I want to save her. I want to make things better for her. I don't want to just be a distraction, distractions are ephemeral in the end. I need her to be okay if shit hits the fan.

'No matter how much you throw yourself at other people, the one you love will always be in your head'. That's what Estelle used to say back when she used me as a distraction to get over her bestfriend.

Catching feelings for your bestfriend destroys you, I tried to explain to her but she never listened to me. I was there before, but that's aside of the point. The point is distractions never last longer than intended, once you're done, you're done.

I need to fix this broken woman infront of me, but that's just it. She isn't broken, she's one of the most strongest women I know.

I really want her to be happy in life.

"What are you doing on Saturday?" I ask her as I unconsciously place a kiss on her forehead. The small gesture made us both blush, it was unexpected really.

"That's in a day's time don't make extravagant plans now" she brings her finger up to my face and taps me on my nose.

"Well we going to catch a movie and then I'm coming with you for family dinner" I smile sheepishly and watch her think over it and then agree.

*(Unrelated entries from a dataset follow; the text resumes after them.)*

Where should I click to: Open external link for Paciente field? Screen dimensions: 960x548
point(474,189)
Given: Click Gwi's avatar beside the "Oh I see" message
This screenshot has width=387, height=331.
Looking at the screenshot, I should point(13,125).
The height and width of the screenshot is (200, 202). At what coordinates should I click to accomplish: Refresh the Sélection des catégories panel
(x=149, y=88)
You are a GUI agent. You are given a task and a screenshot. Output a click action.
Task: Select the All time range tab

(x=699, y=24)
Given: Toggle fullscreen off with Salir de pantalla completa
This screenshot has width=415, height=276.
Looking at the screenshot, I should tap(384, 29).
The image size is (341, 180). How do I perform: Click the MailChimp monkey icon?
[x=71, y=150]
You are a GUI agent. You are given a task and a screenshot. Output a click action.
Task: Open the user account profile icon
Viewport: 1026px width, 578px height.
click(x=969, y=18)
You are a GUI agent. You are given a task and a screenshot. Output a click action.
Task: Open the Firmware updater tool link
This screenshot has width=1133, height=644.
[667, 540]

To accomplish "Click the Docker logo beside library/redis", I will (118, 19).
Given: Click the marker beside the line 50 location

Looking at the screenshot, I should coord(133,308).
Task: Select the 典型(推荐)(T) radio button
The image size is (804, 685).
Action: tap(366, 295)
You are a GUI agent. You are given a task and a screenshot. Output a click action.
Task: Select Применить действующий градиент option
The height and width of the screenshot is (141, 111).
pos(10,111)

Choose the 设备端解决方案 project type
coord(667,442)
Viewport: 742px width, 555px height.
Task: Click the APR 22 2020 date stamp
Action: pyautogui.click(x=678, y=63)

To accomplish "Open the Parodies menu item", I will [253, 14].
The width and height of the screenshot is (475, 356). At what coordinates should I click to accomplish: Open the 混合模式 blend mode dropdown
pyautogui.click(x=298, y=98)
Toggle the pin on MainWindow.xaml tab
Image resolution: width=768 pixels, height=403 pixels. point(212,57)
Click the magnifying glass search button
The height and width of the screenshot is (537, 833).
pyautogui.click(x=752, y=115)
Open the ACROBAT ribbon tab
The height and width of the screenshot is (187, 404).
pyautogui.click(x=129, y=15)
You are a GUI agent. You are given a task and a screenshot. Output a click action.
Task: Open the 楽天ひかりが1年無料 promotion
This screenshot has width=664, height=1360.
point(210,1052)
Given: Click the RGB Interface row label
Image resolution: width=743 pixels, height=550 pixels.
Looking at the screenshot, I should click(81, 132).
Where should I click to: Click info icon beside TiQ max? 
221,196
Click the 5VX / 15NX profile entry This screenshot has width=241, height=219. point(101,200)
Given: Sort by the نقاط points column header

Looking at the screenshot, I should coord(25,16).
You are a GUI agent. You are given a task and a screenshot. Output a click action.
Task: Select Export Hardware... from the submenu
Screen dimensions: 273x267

"I'll have to cook though so please can we finish at the movies early?" I should tell her I'm a pretty good chef but I'll leave that little ace as a surprise for Saturday.

"Fine, but you are coming with to watch that movie".

In the distance I hear Lucas and Everly at it again. Except this time he just walks away. He looks really troubled and my heart bleeds for the kid. I'll have to go talk to him.